Akademik Veri Yönetim Sistemi
IEEE Access, 2026 (SCI-Expanded, Scopus)
This paper presents the design, fabrication, and experimental validation of a Ku-band 3D-printed reflectarray (RA) antenna established on a quasi-periodic arrangement, operating at 13 GHz. The proposed grounded dielectric only 3D unit cell consists of a polylactic acid (PLA)-based multilayer structure incorporating a constant height prism on top of which a variable height square prism resonator is located; such a configuration is maintained at a constant distant from the ground plane through and an air spacer. The arrangement enables continuous reflection-phase control through geometry and material parameter tuning. A systematic parametric analysis is conducted to quantify the influence of air-gap thickness, dielectric thickness, relative permittivity, and resonator dimensions on the reflection-phase response. The results demonstrate that the air spacer provides the dominant phase-adjustment mechanism, while the remaining parameters enable fine-resolution phase compensation, forming a practical and fabrication-aware phase-synthesis strategy. Using full-wave–generated phase mapping and classical RA compensation principles, a 16 × 16 array comprising 256 elements and of extension of 240 × 240 mm² is synthesized. Numerical simulations predict a realized gain of 21.4 dBi at 13 GHz with controlled sidelobe levels and stable polarization characteristics. A prototype has been fabricated using additive manufacturing technology and experimentally characterized in a horn-fed measurement setup. The measured radiation characteristics show good agreement with simulations, validating both the unit-cell model and the aperture-level phase distribution methodology.
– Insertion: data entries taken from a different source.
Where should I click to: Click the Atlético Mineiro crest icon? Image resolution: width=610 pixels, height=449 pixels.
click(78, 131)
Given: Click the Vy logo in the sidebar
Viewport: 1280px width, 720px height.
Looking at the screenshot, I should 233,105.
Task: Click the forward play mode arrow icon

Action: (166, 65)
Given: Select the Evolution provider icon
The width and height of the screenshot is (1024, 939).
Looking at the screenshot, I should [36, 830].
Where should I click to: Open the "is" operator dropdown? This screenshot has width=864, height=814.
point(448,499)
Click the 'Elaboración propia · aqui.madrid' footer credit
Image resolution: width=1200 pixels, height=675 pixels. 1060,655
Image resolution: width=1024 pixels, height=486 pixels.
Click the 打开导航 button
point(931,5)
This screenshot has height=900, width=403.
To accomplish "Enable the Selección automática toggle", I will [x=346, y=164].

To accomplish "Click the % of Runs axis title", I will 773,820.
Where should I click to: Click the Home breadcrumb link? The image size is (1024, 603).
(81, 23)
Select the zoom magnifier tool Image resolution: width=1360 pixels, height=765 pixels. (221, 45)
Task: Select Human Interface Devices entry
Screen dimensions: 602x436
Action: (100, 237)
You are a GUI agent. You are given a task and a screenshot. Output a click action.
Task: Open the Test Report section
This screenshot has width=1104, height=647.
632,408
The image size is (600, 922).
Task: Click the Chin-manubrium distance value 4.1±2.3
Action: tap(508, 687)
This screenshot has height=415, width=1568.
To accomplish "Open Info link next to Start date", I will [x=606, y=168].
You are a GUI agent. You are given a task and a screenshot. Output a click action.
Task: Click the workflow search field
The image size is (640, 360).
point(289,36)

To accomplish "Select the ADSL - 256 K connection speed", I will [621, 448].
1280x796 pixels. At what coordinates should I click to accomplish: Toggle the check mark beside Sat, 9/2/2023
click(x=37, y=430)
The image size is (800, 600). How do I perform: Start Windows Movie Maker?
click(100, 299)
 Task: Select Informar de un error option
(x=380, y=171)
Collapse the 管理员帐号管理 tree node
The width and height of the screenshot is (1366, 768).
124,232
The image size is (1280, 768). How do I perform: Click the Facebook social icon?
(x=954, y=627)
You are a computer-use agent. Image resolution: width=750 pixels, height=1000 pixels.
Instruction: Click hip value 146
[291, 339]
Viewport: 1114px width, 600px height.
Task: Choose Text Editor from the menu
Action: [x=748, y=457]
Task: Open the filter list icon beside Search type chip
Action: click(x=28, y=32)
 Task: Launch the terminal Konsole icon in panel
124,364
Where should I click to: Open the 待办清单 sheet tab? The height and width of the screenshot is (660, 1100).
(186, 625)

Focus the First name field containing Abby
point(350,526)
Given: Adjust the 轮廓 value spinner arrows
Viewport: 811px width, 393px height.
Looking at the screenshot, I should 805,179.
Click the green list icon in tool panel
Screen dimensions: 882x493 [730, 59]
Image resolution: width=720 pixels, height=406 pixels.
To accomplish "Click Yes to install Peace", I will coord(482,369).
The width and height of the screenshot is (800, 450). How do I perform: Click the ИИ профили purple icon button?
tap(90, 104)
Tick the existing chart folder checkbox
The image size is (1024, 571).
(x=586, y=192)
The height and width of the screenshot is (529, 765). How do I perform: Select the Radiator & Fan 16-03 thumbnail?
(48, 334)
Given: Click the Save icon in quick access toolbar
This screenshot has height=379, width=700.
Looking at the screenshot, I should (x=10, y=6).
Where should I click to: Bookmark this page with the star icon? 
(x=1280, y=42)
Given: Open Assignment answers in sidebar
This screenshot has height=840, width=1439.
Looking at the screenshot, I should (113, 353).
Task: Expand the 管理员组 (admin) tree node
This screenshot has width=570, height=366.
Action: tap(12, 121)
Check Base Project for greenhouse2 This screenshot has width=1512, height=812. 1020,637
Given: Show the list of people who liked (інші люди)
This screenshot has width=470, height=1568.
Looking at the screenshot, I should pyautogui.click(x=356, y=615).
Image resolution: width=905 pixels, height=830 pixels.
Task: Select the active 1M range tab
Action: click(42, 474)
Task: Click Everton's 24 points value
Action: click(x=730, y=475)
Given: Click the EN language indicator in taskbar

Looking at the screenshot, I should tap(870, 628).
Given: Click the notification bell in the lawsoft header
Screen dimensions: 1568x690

The proposed approach demonstrates that low-cost 3D-printing technology can realize high-gain Ku-band RAs without multilayer stacking or complex fabrication processes. Owing to its scalability, lightweight structure, and compatibility with tunable elements, the presented design framework offers a promising pathway toward broadband, reconfigurable RAs and next-generation intelligent reflecting surfaces for satellite and high-frequency wireless communication applications.